The Linux kernel's randomness driver collects entropy from the environment. Because there will be little entropy during boot, a random seed is often kept at
/var/lib/misc/random-seed or a similar location. When the system shuts down, a new 512-byte random seed is written to this file. When the system boots up, this file is written to
/dev/urandom, which adds it to the entropy pool. The point is to allow the state of the entropy pool to persist across reboots. There are issues:
Data written to the nonblocking pool gets first put in the input pool, and it will only be usable after enough entropy is collected for a "catastrophic reseed". This means that it may take a few minutes for the entropy in the random seed to actually affect the CSPRNG.

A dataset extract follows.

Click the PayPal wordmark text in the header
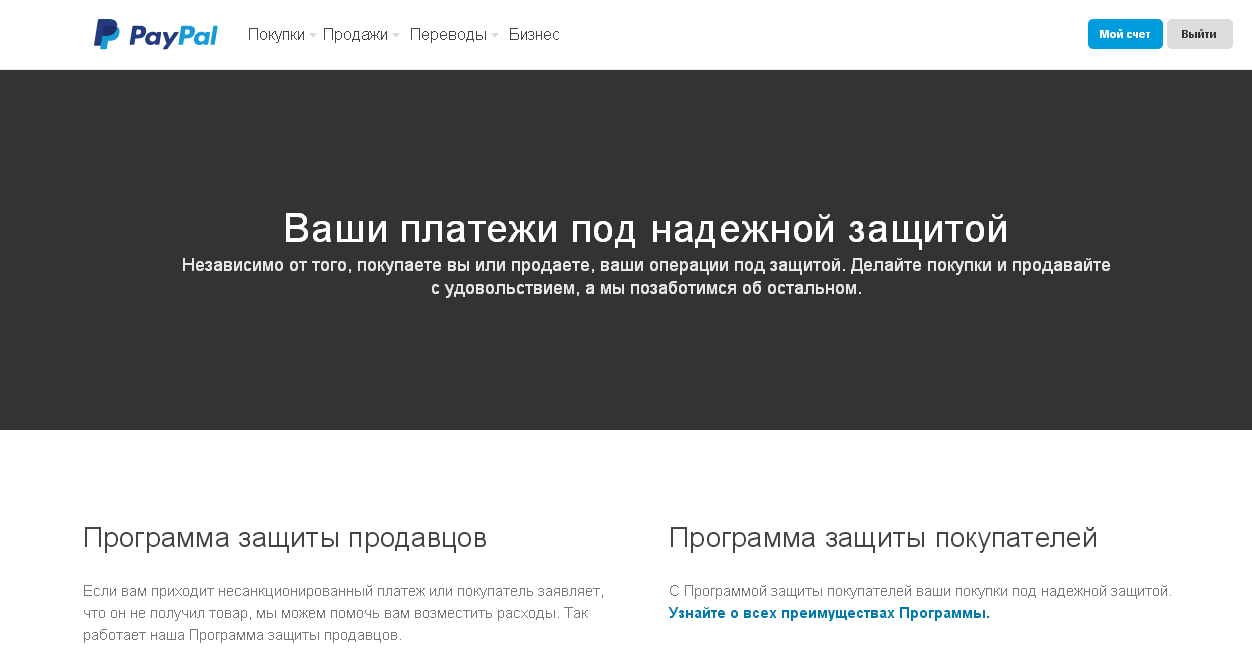This screenshot has width=1252, height=648. click(173, 36)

For the same reason, if the system boots up and then shuts down within a few minutes, the new seed that is written will not have entropy from the previous seed, making it far easier to predict. This is likely an issue for systems that may have very low uptime, as it means that they will effectively reset their persistent entropy seed fairly often.
Is my analysis correct? What are the real-world implications of these issues? For example, are there any systems in common use (especially embedded systems) which either require unpredictable randomness within a few minutes of reboot, or which may have very short uptime?

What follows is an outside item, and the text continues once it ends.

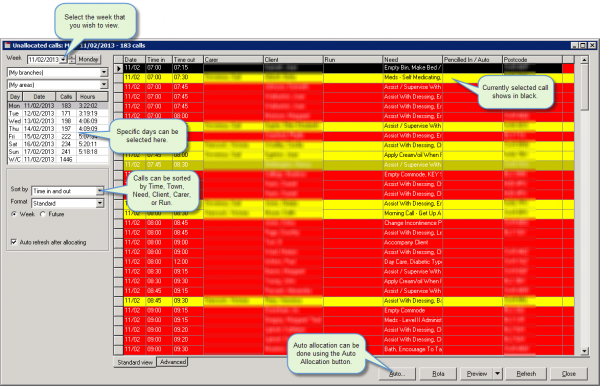Screen dimensions: 600x386
Task: Expand the My branches dropdown
Action: (104, 72)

In the kernel's randomness driver, writing to either the blocking or nonblocking pools triggers the
random_write() operation and inside it,
write_pool() with the input pool specified as the argument. The input pool is periodically used to reseed the blocking pool via the
push_to_pool() workqueue function. The nonblocking pool will reseed itself from the input pool every 5 minutes when
_extract_crng() is called to extract data from the nonblocking pool (assuming at least 128 bits of entropy have been added to the input pool since the last reseed). This flow of information implies that the random seed stored across reboots will only affect the contents of the blocking pool after a (64-bit) catastrophic reseed, and the nonblocking CRNG every 5 minutes.